The war in Ukraine has garnered the world’s attention for the last year with the U.S. and Russia eager to find allies on the African continent.

“You do not send a mere functionary. You send someone as senior as Lavrov, and you send someone as senior as Yellen, to be able to exhibit that we do actually take this partner seriously, and we want to keep them on our side,” Sithole said.

Sithole says the intentions of Moscow and Washington are clear: they both want to be able to count on Africa’s support during “significant events” in the future, especially in the event of third world war.

In Angola, Lavrov said good relations between Moscow and the continent are “not subject to geopolitical events, they are historic and based on a spirit of solidarity and support.”

He accused the West of using “colonial methods” to pressure developing countries to turn against Russia.

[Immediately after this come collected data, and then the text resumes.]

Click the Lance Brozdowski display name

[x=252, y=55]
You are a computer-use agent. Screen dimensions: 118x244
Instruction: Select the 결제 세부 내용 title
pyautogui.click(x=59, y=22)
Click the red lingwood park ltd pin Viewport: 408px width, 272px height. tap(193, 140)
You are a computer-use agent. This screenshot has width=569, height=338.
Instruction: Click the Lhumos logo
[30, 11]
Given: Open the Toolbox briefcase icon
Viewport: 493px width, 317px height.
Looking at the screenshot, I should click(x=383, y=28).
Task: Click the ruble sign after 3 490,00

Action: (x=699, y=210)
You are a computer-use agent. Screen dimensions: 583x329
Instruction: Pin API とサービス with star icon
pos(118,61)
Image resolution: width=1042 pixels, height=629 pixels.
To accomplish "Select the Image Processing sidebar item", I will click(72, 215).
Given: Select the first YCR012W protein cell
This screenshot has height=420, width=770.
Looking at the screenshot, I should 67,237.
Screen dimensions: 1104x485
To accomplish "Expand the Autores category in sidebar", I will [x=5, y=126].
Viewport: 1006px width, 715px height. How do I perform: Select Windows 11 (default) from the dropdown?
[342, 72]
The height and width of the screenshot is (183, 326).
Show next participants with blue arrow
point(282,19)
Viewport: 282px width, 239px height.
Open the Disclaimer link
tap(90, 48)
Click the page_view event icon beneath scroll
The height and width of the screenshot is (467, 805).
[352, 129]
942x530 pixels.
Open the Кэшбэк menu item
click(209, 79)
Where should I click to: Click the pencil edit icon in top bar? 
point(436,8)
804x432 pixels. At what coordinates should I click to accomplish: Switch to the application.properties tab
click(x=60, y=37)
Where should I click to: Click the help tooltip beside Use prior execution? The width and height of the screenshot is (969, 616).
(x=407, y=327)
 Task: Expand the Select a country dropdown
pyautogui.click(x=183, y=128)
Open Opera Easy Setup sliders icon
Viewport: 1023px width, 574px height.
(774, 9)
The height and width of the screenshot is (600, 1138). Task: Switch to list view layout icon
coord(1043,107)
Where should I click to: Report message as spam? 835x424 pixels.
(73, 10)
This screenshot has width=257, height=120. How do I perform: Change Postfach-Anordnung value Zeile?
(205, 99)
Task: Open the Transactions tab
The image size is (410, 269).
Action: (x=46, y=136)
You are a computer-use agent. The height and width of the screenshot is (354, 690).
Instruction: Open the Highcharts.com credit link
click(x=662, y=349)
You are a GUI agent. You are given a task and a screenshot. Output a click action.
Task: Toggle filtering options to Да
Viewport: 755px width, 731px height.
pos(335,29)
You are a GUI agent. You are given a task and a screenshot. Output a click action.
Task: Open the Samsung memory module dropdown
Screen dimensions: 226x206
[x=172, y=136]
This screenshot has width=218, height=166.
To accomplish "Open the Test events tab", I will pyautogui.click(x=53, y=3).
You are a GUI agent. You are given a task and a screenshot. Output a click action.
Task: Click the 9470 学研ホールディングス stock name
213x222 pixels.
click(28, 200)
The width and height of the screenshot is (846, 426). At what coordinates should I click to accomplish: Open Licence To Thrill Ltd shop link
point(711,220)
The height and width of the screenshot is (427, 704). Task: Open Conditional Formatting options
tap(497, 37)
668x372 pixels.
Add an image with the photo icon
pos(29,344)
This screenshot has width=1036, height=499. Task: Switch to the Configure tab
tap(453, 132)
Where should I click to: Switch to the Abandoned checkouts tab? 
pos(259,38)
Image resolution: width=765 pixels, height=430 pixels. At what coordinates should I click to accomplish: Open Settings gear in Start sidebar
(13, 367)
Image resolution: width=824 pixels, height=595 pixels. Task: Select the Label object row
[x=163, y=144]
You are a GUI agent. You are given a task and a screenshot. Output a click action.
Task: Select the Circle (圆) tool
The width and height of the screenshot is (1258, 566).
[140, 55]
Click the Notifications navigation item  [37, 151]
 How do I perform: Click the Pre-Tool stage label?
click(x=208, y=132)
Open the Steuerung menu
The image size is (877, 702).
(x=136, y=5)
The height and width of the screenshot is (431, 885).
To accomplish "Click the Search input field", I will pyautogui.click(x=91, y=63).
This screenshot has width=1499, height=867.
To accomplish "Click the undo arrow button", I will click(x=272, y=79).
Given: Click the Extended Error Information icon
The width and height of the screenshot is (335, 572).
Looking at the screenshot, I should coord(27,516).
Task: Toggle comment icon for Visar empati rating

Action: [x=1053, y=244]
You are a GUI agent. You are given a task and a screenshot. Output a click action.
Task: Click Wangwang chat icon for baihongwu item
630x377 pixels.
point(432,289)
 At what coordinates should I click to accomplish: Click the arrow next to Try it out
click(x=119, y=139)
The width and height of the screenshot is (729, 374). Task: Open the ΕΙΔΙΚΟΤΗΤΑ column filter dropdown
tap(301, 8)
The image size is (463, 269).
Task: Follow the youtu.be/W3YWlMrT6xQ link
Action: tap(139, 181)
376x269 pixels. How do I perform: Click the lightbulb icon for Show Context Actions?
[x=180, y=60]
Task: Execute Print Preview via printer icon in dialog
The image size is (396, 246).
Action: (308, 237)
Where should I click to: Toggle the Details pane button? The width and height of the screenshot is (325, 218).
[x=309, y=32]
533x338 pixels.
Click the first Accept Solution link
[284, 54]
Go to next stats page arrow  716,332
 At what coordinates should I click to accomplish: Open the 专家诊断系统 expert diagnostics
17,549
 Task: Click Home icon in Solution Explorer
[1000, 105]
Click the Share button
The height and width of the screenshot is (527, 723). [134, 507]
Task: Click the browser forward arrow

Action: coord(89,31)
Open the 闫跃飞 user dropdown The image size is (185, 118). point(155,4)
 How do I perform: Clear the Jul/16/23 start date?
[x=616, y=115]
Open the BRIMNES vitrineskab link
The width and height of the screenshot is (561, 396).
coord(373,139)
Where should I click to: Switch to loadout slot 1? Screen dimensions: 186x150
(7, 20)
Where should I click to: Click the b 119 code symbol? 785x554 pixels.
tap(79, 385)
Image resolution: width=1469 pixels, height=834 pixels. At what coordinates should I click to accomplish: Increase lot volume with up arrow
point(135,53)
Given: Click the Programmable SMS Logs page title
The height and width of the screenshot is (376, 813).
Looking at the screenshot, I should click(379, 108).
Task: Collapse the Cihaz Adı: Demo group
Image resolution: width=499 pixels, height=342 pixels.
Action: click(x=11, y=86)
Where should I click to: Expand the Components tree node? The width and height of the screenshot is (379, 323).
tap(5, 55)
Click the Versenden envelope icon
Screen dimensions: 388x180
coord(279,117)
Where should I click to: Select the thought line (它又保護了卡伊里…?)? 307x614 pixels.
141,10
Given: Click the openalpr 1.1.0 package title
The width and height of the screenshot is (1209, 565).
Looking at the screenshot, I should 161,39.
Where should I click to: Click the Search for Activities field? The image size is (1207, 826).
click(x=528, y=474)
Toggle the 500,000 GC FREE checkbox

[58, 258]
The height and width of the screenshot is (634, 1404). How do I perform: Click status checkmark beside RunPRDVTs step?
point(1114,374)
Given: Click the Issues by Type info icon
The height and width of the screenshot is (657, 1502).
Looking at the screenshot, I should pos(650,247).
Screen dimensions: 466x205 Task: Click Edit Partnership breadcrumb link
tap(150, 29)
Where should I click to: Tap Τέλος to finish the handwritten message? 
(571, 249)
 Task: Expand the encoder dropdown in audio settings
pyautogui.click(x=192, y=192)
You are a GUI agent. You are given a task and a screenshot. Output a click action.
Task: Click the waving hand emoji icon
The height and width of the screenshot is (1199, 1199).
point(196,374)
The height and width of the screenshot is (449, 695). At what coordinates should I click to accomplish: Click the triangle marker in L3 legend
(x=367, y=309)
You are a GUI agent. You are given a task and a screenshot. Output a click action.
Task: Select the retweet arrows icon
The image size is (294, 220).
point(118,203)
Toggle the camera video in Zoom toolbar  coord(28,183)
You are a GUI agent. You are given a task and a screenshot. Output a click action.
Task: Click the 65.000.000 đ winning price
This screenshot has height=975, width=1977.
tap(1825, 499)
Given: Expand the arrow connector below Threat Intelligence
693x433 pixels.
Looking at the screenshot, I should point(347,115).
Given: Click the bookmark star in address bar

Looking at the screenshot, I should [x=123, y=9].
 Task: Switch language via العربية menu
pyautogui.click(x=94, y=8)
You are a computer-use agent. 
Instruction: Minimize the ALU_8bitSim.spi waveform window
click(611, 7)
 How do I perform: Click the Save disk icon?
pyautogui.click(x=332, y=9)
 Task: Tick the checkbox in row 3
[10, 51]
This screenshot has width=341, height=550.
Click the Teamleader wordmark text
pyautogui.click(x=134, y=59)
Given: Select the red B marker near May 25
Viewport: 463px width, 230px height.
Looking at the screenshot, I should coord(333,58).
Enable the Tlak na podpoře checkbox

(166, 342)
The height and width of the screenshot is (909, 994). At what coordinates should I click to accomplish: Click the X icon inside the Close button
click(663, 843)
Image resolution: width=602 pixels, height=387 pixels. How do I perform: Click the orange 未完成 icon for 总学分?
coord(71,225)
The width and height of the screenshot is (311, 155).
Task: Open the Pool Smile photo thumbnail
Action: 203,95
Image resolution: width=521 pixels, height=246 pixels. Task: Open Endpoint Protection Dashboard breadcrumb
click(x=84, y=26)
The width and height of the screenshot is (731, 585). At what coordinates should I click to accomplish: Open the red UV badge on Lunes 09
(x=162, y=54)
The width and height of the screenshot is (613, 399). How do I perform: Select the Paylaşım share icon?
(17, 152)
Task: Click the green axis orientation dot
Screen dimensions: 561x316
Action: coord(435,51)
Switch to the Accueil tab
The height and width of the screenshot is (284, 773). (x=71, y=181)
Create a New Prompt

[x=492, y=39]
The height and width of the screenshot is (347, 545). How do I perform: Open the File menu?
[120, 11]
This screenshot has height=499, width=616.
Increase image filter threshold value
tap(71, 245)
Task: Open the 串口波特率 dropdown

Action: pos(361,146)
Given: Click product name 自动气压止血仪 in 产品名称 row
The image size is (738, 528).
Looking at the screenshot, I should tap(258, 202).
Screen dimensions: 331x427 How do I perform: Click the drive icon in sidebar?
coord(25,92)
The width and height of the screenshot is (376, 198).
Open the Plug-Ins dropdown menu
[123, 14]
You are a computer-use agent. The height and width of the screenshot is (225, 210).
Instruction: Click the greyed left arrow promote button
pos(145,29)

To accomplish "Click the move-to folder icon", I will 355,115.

Lavrov insisted Moscow is “committed to development in all areas” in Africa.

But international relations scholar John Stremlau told VOA Russian that trade with Africa is “minuscule,” and Moscow’s aid and investment on the continent’s almost non-existent, with its greatest presence being Wagner Group mercenaries fighting on behalf of dictatorships.

Stremlau said the U.S. providing billions of dollars to assist the continent in areas such as climate change and healthcare funding shows good faith, “but I wouldn’t exaggerate U.S. interests and influence” considering “the defiance that South Africa’s showing on Ukraine.”

The South African government has refused to condemn Putin’s invasion of Ukraine, and Pretoria recently announced joint naval exercises with Russia slated for late February.

Speaking at a joint presser with her Russian counterpart Lavrov, International Relations Minister Naledi Pandor said Africans shouldn’t be compelled to pick one side or another.
“One of the things we as Africans need to resist is this impulse of wanting to direct a double-standard form of international conduct toward us, that ‘What I do is okay for me, but you cannot do it because you’re a developing country, or you’re Africa,'” she said.

Stremlau says South Africa is straddling the fence by accepting help from Washington yet remaining “friends” with Moscow.

The U.S. is probably “sensitive” to these complexities, Sithole said, but is likely putting pressure on Africans behind closed doors.

“No country’s going to say, ‘It’s fine if you collaborate with our enemies; we’re still going to give you everything you ask for.’ It just doesn’t happen,” Sithole said.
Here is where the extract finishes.